* _Exercise data_

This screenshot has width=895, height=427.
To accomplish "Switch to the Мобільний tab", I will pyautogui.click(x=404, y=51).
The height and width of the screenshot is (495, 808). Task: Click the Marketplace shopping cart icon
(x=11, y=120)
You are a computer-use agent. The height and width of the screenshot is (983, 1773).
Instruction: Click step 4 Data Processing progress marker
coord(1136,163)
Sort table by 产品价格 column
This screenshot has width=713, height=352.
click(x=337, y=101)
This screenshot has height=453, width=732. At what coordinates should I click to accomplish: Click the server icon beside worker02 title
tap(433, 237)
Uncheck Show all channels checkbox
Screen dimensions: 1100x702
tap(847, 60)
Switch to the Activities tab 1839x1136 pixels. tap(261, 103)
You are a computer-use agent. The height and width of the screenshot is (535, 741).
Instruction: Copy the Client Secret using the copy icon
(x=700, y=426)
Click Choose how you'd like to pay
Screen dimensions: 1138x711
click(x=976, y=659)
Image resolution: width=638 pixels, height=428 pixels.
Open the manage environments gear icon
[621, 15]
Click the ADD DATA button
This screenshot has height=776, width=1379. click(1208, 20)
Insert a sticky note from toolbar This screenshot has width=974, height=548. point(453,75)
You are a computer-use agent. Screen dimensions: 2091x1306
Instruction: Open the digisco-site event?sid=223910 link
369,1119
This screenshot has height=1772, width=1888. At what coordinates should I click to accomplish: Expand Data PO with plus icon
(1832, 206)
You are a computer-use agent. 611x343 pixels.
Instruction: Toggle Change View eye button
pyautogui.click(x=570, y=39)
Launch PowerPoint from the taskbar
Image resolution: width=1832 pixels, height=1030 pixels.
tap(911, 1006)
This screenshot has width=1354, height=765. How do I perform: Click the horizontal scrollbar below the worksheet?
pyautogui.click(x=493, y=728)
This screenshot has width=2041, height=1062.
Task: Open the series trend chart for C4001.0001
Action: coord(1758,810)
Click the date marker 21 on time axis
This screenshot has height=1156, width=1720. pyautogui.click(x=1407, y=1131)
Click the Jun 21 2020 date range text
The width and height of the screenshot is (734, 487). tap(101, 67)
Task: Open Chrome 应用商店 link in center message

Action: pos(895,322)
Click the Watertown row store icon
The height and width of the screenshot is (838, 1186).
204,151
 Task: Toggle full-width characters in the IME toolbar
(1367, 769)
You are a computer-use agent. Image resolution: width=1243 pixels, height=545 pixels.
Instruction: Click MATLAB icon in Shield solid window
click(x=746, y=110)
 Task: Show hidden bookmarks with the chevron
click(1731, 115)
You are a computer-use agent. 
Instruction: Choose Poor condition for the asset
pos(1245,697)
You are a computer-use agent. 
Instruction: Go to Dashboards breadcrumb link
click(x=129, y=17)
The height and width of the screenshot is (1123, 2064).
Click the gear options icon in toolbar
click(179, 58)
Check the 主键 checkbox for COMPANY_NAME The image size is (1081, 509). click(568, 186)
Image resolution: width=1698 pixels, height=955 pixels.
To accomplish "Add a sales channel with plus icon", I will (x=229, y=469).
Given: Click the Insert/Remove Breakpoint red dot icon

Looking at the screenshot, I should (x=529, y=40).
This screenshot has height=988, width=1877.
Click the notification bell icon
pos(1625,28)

* _Assignment_
Please give every entry again, precisely as it appears.

* _Result of this exercise_
This screenshot has width=895, height=427.
To accomplish "Switch to the Мобільний tab", I will pyautogui.click(x=404, y=51).
The height and width of the screenshot is (495, 808). Task: Click the Marketplace shopping cart icon
(x=11, y=120)
You are a computer-use agent. The height and width of the screenshot is (983, 1773).
Instruction: Click step 4 Data Processing progress marker
coord(1136,163)
Sort table by 产品价格 column
This screenshot has width=713, height=352.
click(x=337, y=101)
This screenshot has height=453, width=732. At what coordinates should I click to accomplish: Click the server icon beside worker02 title
tap(433, 237)
Uncheck Show all channels checkbox
Screen dimensions: 1100x702
tap(847, 60)
Switch to the Activities tab 1839x1136 pixels. tap(261, 103)
You are a computer-use agent. The height and width of the screenshot is (535, 741).
Instruction: Copy the Client Secret using the copy icon
(x=700, y=426)
Click Choose how you'd like to pay
Screen dimensions: 1138x711
click(x=976, y=659)
Image resolution: width=638 pixels, height=428 pixels.
Open the manage environments gear icon
[621, 15]
Click the ADD DATA button
This screenshot has height=776, width=1379. click(1208, 20)
Insert a sticky note from toolbar This screenshot has width=974, height=548. point(453,75)
You are a computer-use agent. Screen dimensions: 2091x1306
Instruction: Open the digisco-site event?sid=223910 link
369,1119
This screenshot has height=1772, width=1888. At what coordinates should I click to accomplish: Expand Data PO with plus icon
(1832, 206)
You are a computer-use agent. 611x343 pixels.
Instruction: Toggle Change View eye button
pyautogui.click(x=570, y=39)
Launch PowerPoint from the taskbar
Image resolution: width=1832 pixels, height=1030 pixels.
tap(911, 1006)
This screenshot has width=1354, height=765. How do I perform: Click the horizontal scrollbar below the worksheet?
pyautogui.click(x=493, y=728)
This screenshot has width=2041, height=1062.
Task: Open the series trend chart for C4001.0001
Action: coord(1758,810)
Click the date marker 21 on time axis
This screenshot has height=1156, width=1720. pyautogui.click(x=1407, y=1131)
Click the Jun 21 2020 date range text
The width and height of the screenshot is (734, 487). tap(101, 67)
Task: Open Chrome 应用商店 link in center message

Action: pos(895,322)
Click the Watertown row store icon
The height and width of the screenshot is (838, 1186).
204,151
 Task: Toggle full-width characters in the IME toolbar
(1367, 769)
You are a computer-use agent. Image resolution: width=1243 pixels, height=545 pixels.
Instruction: Click MATLAB icon in Shield solid window
click(x=746, y=110)
 Task: Show hidden bookmarks with the chevron
click(1731, 115)
You are a computer-use agent. 
Instruction: Choose Poor condition for the asset
pos(1245,697)
You are a computer-use agent. 
Instruction: Go to Dashboards breadcrumb link
click(x=129, y=17)
The height and width of the screenshot is (1123, 2064).
Click the gear options icon in toolbar
click(179, 58)
Check the 主键 checkbox for COMPANY_NAME The image size is (1081, 509). click(568, 186)
Image resolution: width=1698 pixels, height=955 pixels.
To accomplish "Add a sales channel with plus icon", I will (x=229, y=469).
Given: Click the Insert/Remove Breakpoint red dot icon

Looking at the screenshot, I should (x=529, y=40).
This screenshot has height=988, width=1877.
Click the notification bell icon
pos(1625,28)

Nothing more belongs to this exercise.